Consigne a:
Recopiez fidèlement le passage du texte sur la femme adultère compris entre "La loi juive, au" et "jamais l’homme.", ces deux bornes incluses.

Extrait du texte:
┌────────

La femme adultère ou la
mort de la Loi ( Jn 8,1-11)
La loi juive, au nom de
laquelle les scribes et les pharisiens amènent la femme devant Jésus, exigeait
la mort des adultères : "Si l'un commet un adultère avec la femme de son
voisin, les deux adultères sont coupables de mort" (Lev 20,10; Dt 22.22 ).
Toutefois, dans cette culture fortement patriarcale on exécutait la femme et presque
jamais l’homme.
Dans les sociétés
primitives c’est par ce genre de lois que les groupes humains se protégeaient
contre les comportements « déviants » susceptibles de mettre
en danger la stabilité de l’ordre social. D’où la nécessité d’assurer le respect
des règles et des lois qui protégeaient la propriété, la suprématie du mâle sur
la femelle, etc.
Pour que la loi soit
plus contraignante, elle était attribuée par la religion (garante de l’ordre
social) à la volonté des dieux ou de Dieu qui la rendait « sacrée » absolue et intouchable.
Mais ce n’est pas tout : avec le temps la Loi finira par être comprise non
seulement comme une expression de la volonté divine, mais aussi comme une expression des « intérêts de
Dieu ».
Il est clair que les
intérêts de Dieu sont toujours au-dessus de ceux des hommes ; le contraire est
considéré comme un "péché". Et, c’est pour cette raison même que la
personne religieuse peut devenir fanatique et donc prête à tuer et à massacrer
pour obéir à une supposée volonté de Dieu et pour défendre les intérêts de Dieu
qui se confondent presque toujours avec ceux d’une religion. Cela explique la
cruelle obstination de ces fanatiques de la Loi (les scribes et les pharisiens
de l’évangile) qui, au nom de la Loi, sont prêts à mettre à mort cette femme.

└────────

Consigne b:
Présentez sous forme de liste numérotée les lignes des enregistrements situées entre leur début et la ligne contenant "pyautogui.click(x=111, y=380)", celle-ci comprise, en omettant les lignes vides.

Enregistrements fournis:
┌────────

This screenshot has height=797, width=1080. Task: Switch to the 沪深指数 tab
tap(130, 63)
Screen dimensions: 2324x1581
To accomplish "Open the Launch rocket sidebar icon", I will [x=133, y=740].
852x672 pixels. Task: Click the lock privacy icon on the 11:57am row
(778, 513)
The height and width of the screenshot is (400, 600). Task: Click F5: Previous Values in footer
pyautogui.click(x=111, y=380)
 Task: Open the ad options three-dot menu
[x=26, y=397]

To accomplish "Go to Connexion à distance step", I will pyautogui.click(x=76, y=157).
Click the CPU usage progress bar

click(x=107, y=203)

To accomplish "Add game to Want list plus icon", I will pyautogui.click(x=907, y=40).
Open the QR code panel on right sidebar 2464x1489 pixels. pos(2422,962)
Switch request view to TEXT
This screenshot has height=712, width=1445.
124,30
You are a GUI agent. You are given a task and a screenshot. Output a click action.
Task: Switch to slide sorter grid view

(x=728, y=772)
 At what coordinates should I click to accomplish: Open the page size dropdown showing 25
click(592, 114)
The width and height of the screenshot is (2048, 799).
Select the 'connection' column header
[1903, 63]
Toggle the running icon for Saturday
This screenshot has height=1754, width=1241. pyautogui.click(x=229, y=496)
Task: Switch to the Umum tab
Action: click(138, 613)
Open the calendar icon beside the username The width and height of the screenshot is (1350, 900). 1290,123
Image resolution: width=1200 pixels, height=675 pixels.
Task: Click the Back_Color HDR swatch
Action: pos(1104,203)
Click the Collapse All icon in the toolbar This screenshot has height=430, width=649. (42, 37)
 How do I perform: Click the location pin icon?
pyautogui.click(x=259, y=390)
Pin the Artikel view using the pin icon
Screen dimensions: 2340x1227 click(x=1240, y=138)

└────────

Résultat obtenu a:
La loi juive, au nom de
laquelle les scribes et les pharisiens amènent la femme devant Jésus, exigeait
la mort des adultères : "Si l'un commet un adultère avec la femme de son
voisin, les deux adultères sont coupables de mort" (Lev 20,10; Dt 22.22 ).
Toutefois, dans cette culture fortement patriarcale on exécutait la femme et presque
jamais l’homme.

Résultat obtenu b:
1. This screenshot has height=797, width=1080. Task: Switch to the 沪深指数 tab
2. tap(130, 63)
3. Screen dimensions: 2324x1581
4. To accomplish "Open the Launch rocket sidebar icon", I will [x=133, y=740].
5. 852x672 pixels. Task: Click the lock privacy icon on the 11:57am row
6. (778, 513)
7. The height and width of the screenshot is (400, 600). Task: Click F5: Previous Values in footer
8. pyautogui.click(x=111, y=380)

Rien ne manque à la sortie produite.